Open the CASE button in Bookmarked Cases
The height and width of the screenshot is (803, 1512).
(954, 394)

◆ ◆ ◆ ◆ ◆

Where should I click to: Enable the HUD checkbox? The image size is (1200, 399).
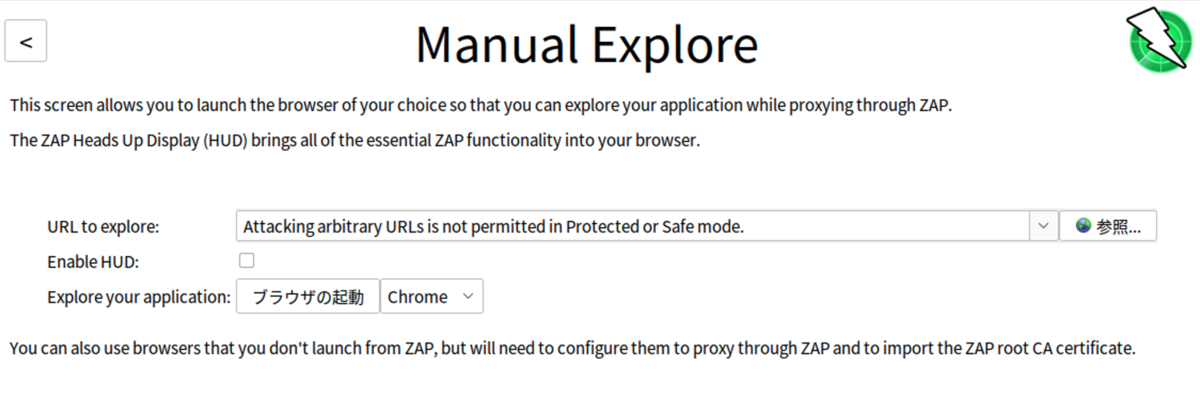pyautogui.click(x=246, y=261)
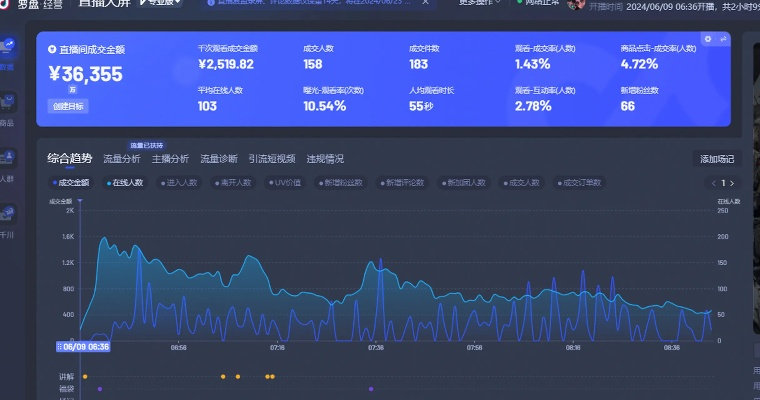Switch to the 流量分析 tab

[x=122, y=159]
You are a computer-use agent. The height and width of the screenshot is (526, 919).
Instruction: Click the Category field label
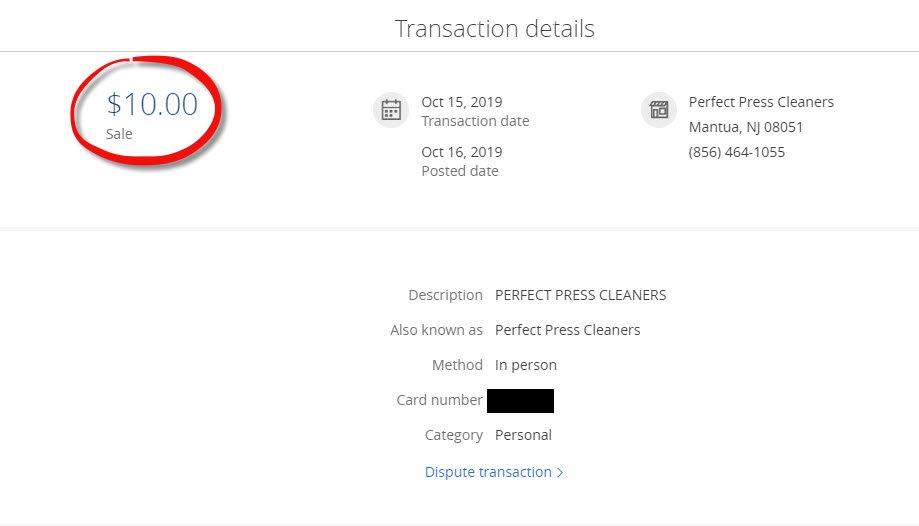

◆ ◆ ◆ ◆ ◆

▸ Task brief:
Starting at the line that has "You are a computer-use" and stopping after the line that has "Instruction: Click the Category field label", write those records out again with "Category" changed to "Status" and everything else left the same.

▸ Exercise output:
You are a computer-use agent. The height and width of the screenshot is (526, 919).
Instruction: Click the Status field label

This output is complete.